Until 10-18-2011, that is.

I feel comfortable living in an apartment of that size. (Why shouldn't a person feel comfortable where he or she lives?) What's more, this two-bedroomer gives me all the space I need at the present time.

For the next nine hours, I couldn't help thinking about whether the questioner came from a country where housing laws- if housing laws exist in that kind of a nation- are harsher than they are here in the United States.

And then I got to thinking about the millions of Americans who put their lives on the line so that the nation could finally, in 1968, put a fair-housing act on the books.

I thought about how some of those millions of Americans were forced to face firehoses and barking dogs...firehoses and barking dogs unleashed by officials bent on keeping apartheid (okay, segregation) alive and legal in this country.

In addition, I remembered how some people were put to death because they wanted these Jim Crow laws overturned for good.

To top it all off, I thought about a 1965 headline in The Omaha Star (the legendary newspaper started in the 1930s by Mildred Brown): "Omaha and Birmingham Run Neck and Neck in Housing Discrimination."

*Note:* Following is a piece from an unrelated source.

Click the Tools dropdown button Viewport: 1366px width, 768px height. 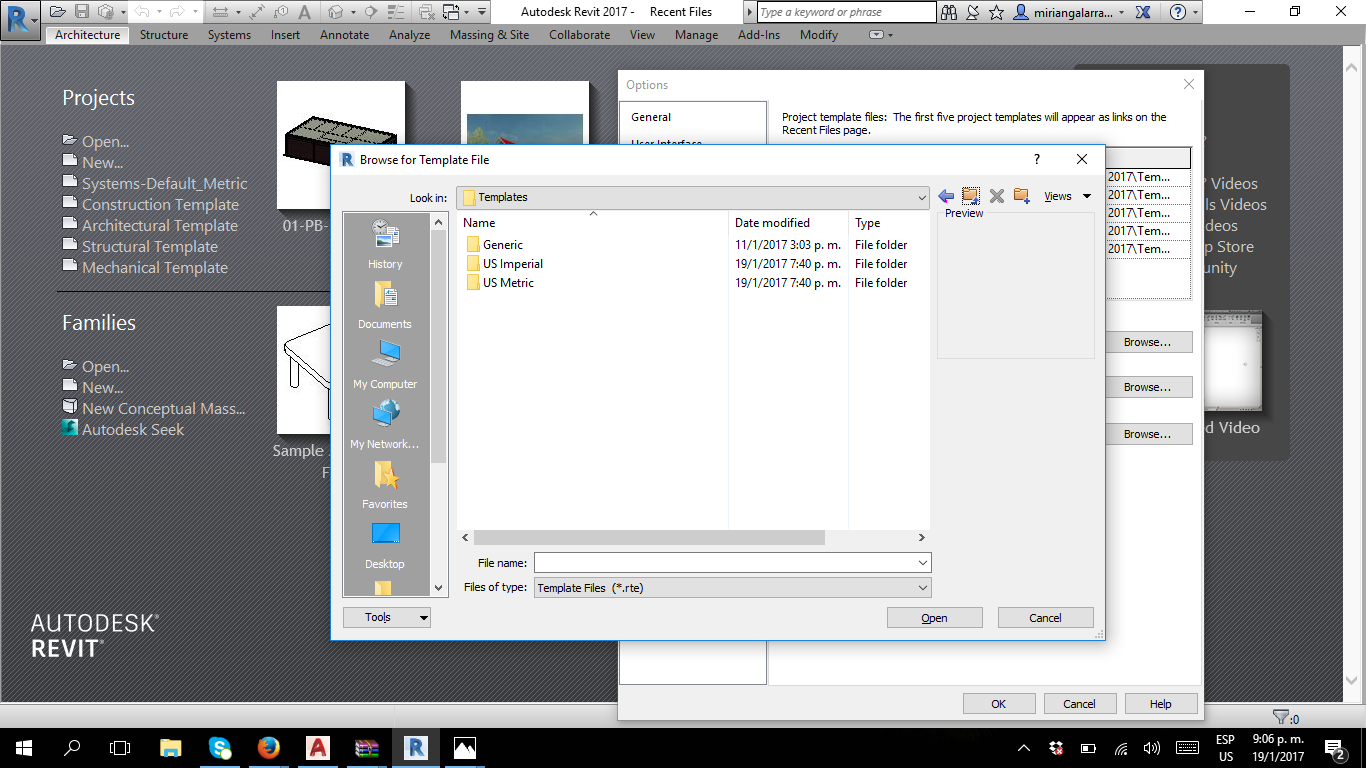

That's right. Birmingham, AL...where, two years before that headline, police chief Eugene "Bull" Connor ordered barking dogs and powerful firehoses to be trained on people seeking their BASIC human rights.

Thinking about all these things made a young mother's question hard for me to take.

You see, as long as I'm still able to get my rent paid (and paid on time), and as long as I enjoy living where I do, what's the problem?

I don't know if that visitor has access to a computer; don't know if she's ever come across this blog (or anybody else's blog) before.

But if she EVER reads this post, I sincerely hope she understands why I feel uncomfortable having to explain and defend living single in a two-bedroom apartment.

Either the United States of America is a free country or it isn't.

No ifs...no maybes...no buts.

And I'd like to ask this young mom- if I ever see her again- this: "Which country is this- a free one or not? WHICH??"